When I mentioned to Hill that former White House aides had told me about Trump’s clear preference for visual materials over text, she exclaimed: “That’s spot on. There were several moments of just utter embarrassment where he would see a magazine story about one of his favorite leaders, be it Erdogan or Macron. He’d see a picture of them, and he’d want it sent to them through the embassies. And when we’d read the articles, the articles are not flattering. They’re quite critical. Obviously, we can’t send this! But then he’d want to know if they’d gotten the picture and the article, which he’d signed: ‘Emmanuel, you look wonderful. Looking so strong.’”

Hill found it dubious that a man so self-​interested and lacking in discipline could have colluded with Russia to gain electoral victory in 2016, a concern that led to investigations by both the Senate Select Committee on Intelligence and Robert Mueller, the special counsel. For that matter, she told me, she had met the Trump campaign foreign-policy adviser Carter Page a few times in Moscow. “I was incredulous as to how anyone could think he could be a spy. I thought he was way out of his depth.” The same held true for George Papadopoulos, another foreign-​policy adviser. “Every campaign has loads of clueless people,” she said.

Still, she came to see in Trump a kind of aspirational authoritarianism in which Putin, Erdogan, Orban and other autocrats were admired models. She could see that he regarded the U.S. government as his family-run business. In viewing how Trump’s coterie acted in his presence, Hill settled on the word “thrall,” evoking both a mystical attraction and servitude. Trump’s speeches habitually emphasized mood over thought, to powerful effect. It did not escape Hill’s attention that Trump’s chief speechwriter — indeed, the gatekeeper of whatever made its way into the president’s speeches — was Stephen Miller, who always seemed near Trump and whose influence on administration policy was “immense,” she says.
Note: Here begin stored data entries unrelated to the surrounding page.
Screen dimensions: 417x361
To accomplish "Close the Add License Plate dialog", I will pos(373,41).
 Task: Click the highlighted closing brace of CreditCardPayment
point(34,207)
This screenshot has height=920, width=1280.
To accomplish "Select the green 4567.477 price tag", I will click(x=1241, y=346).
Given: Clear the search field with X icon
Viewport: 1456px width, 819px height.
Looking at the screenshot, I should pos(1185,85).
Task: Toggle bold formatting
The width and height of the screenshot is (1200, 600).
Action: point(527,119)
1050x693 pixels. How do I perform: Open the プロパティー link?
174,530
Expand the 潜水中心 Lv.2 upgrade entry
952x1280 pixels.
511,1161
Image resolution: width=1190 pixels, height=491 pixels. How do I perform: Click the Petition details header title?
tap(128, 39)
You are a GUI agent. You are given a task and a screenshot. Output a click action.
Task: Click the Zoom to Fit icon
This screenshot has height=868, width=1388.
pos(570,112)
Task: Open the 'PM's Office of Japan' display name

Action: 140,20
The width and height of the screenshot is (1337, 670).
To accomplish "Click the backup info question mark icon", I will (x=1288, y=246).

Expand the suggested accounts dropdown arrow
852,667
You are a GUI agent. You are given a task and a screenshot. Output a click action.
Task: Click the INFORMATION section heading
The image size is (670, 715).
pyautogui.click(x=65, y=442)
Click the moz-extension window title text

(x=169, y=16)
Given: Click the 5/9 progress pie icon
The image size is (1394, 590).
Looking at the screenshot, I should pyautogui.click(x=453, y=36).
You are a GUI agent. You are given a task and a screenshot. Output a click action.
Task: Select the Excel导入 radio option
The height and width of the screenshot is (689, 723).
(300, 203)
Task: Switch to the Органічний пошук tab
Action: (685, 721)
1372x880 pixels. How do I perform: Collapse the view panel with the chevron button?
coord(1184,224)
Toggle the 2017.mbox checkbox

Hill recalled for me a time in 2019 when Trump was visiting London and she found herself traveling through the city in a vehicle with Miller. “He was talking about all the knife fights that immigrants were causing in these areas,” she said. “And I told him: ‘These streets were a lot rougher when I was growing up and they were run by white gangs. The immigrants have actually calmed things down.’” (Miller declined to comment on the record.)

More than once during our conversations, Hill made references to the Coen brothers filmmaking team. In particular, she seemed to relate to the character played by Frances McDormand in the movie “Fargo”: a habitually unflappable police chief thrust into a narrative of bizarre misdeeds for which nothing in her long experience has prepared her. Hill was dismayed, but not surprised, she told me, when President Trump carried on about a Democratic rival, Senator Elizabeth Warren, to a foreign leader, Chancellor Angela Merkel of Germany — referring to Warren as “Senator Pocahontas,” while Merkel gaped in astonishment. Or when, upon learning from Prime Minister Erna Solberg of Norway of her country’s reliance on hydropower, Trump took the opportunity to share his standard riff on the evils of wind turbines.

But she was alarmed, Hill told me, by Trump’s antidemocratic monologues. “He would constantly tell world leaders that he deserved a redo of his first two years,” she recalled. “He’d say that his first two years had been taken away from him because of the ‘Russia hoax.’ And he’d say that he wanted more than two terms.”

“He said it as a joke,” I suggested.

“Except that he clearly meant it,” Hill insisted. She mentioned David Cornstein, a jeweler by trade and longtime friend of Trump’s whom the president appointed as his ambassador to Hungary. “Ambassador Cornstein openly talked about the fact that Trump wanted the same arrangement as Viktor Orban” — referring to the autocratic Hungarian prime minister, who has held his position since 2010 — “where he could push the margins and stay in power without any checks and balances.” (Cornstein could not be reached for comment.)